On Whiskey: Templeton Rye

WARREN BOBROW (this article was originally published January 2013)

On Whiskey is a monthly column on whiskey and whiskey drinks by Warren Bobrow. For more of this great column, click this logo.

On Whiskey is a monthly column on whiskey and whiskey drinks by Warren Bobrow. For more of this great column, click this logo.

Rye Whiskey captured my heart early in my writing career.  The first time I tasted rye whiskey was up at Blue Hill at Stone Barns in New York. They were featuring a cocktail that had muddled summer stone fruits, lightly roasted to bring out a caramelized component. A touch of simple syrup and a healthy portion of rye whiskey were added for depth and spike. In my hand, I held dream cocktail. The cinnamon tinged finish collaborated with the toasted stone fruits and this cocktail burned its way into my subconscious.  I’ll never forget this drink.  My evening had begun on a very buzzy note.

Imagine my surprise when a bottle of Templeton Rye arrived in the mail the other day. Stone fruits are not in season, so I found my way to the produce isle at Whole Foods and picked my way through the selection of winter fruits. One of my favorite winter fruits is the sensuously flavored blood orange  Tangy, sharp, and subtly sweet notes make up this citrus fruit. You could say that I’m a big fan of blood orange juice in a cocktail. Muddled with a bit of Bitter End Thai Bitters for a deeply spicy element, the blood orange takes on sweet elements opposite the spices of the bitters.  A balance is created.

• [Collected data]:
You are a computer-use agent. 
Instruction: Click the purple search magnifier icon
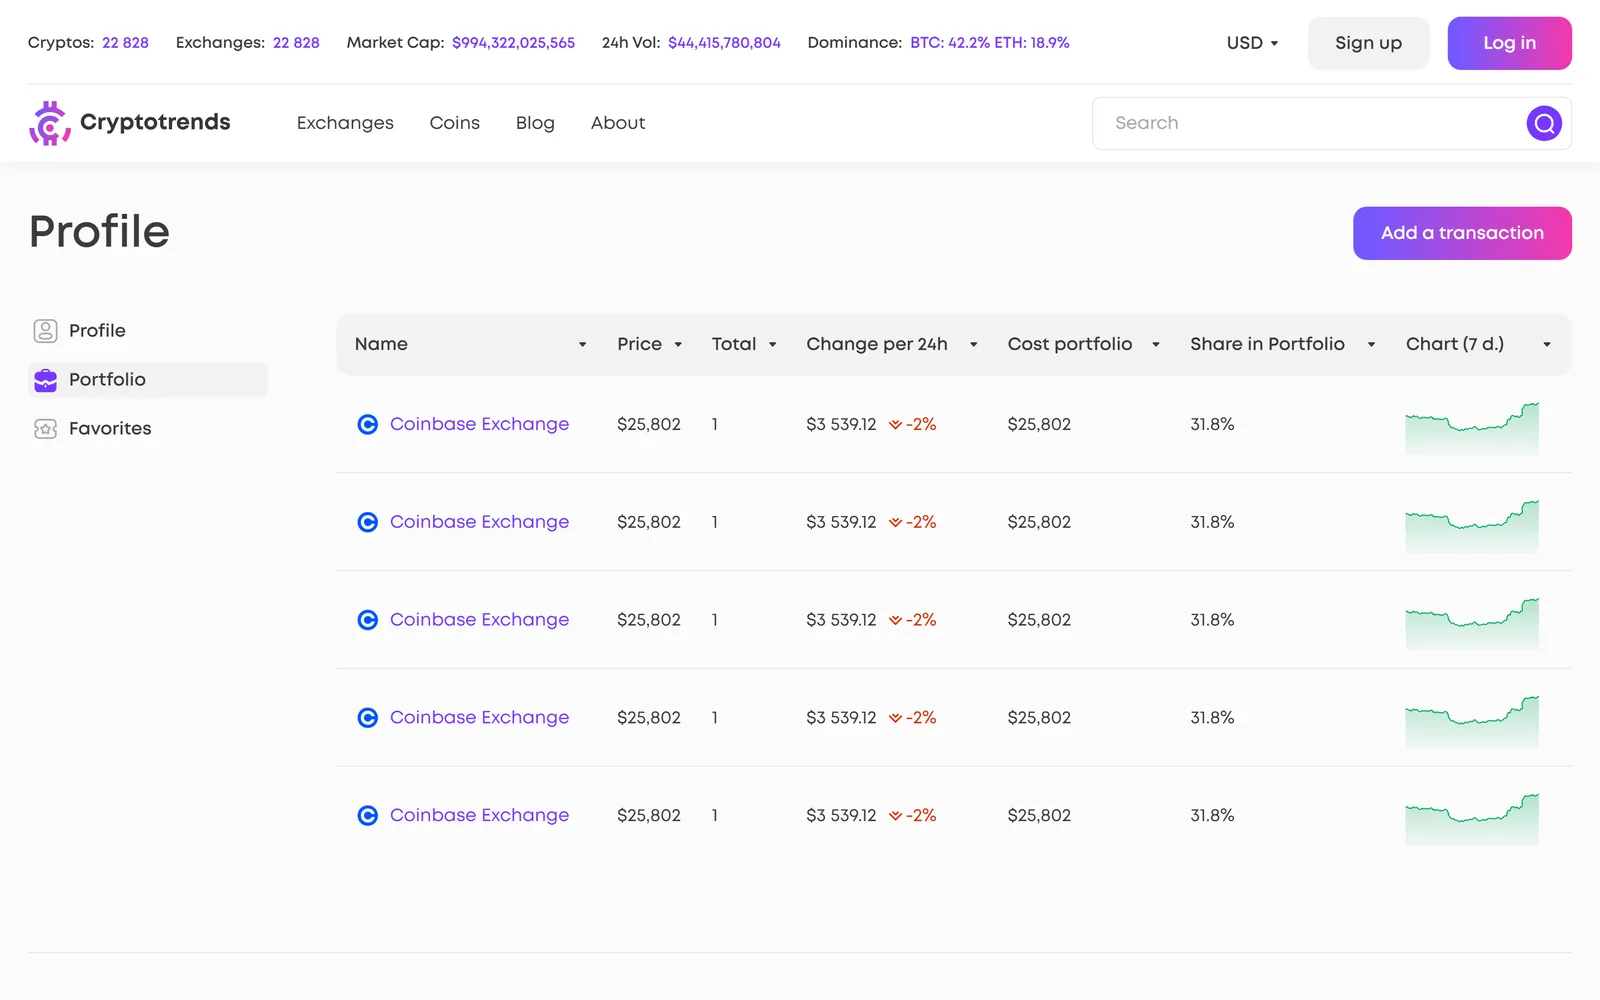click(x=1544, y=123)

• [Problem 1]: Repeat word for word the stretch of the whiskey column from "Imagine my surprise" through "balance is created.".
• [Problem 2]: Write what follows the last sentence of the whiskey column, carrying it on in the same voice.
The material was gathered from a different source than the whiskey column.

• [Written reply 1]:
Imagine my surprise when a bottle of Templeton Rye arrived in the mail the other day. Stone fruits are not in season, so I found my way to the produce isle at Whole Foods and picked my way through the selection of winter fruits. One of my favorite winter fruits is the sensuously flavored blood orange  Tangy, sharp, and subtly sweet notes make up this citrus fruit. You could say that I’m a big fan of blood orange juice in a cocktail. Muddled with a bit of Bitter End Thai Bitters for a deeply spicy element, the blood orange takes on sweet elements opposite the spices of the bitters.  A balance is created.

• [Written reply 2]:
Templeton Rye is known as the “Good Stuff” and for good reason. Cocktail historians know Templeton Rye as the brand of Al Capone. There is a bit of documentation on this fact and it is well established that a few bottles of Templeton made their way into his jail cell at Alcatraz. Templeton Rye was his brand of choice because this whiskey was the cornerstone slurp of his illegal empire of speakeasies.

Rye whiskey has haunting aromatics of toasty grains, coupled with the sharper notes of spices like cinnamon and cloves in the nose. Templeton Rye takes these basic flavors and runs with them. There is a softer element to Templeton that I find quite beguiling. It reminds me in many ways from the mouth-feel to the mid-range to the finish of the toasty grains that make up Pappy Van Winkle.  I think that, side-by-side, Templeton is an easier drink.  I’m hoping that you will to because getting a bottle of Pappy is just about impossible if you live in a non-allocated state. I’m not going to go out on a limb by saying that Templeton is better; I’m just going to say that it is very pleasing across my tongue. It has a very smooth finish.  But it is not weak by any sense of the word. It’s just easy to enjoy!

Photo courtesy of Templeton Rye

Tasting notes and a Cocktail Made with Templeton Rye

Aroma: Caramelize stone fruits in the nose give way to a soft, luscious/creamy feel that doesn’t burn. It almost smells like the perfect turkey meatloaf that is cooking in the toaster oven. Robust?  Yes indeed, but it doesn’t burn my nostrils in any way.

Flavor: Soft across my tongue. Could this be a breakfast spirit? Certainly, just don’t let your spouse see you drinking at 9:15 in the morning! The liquid caresses my mouth, coating it in the sweet grains. Is this really 80 Proof? It certainly doesn’t taste like it!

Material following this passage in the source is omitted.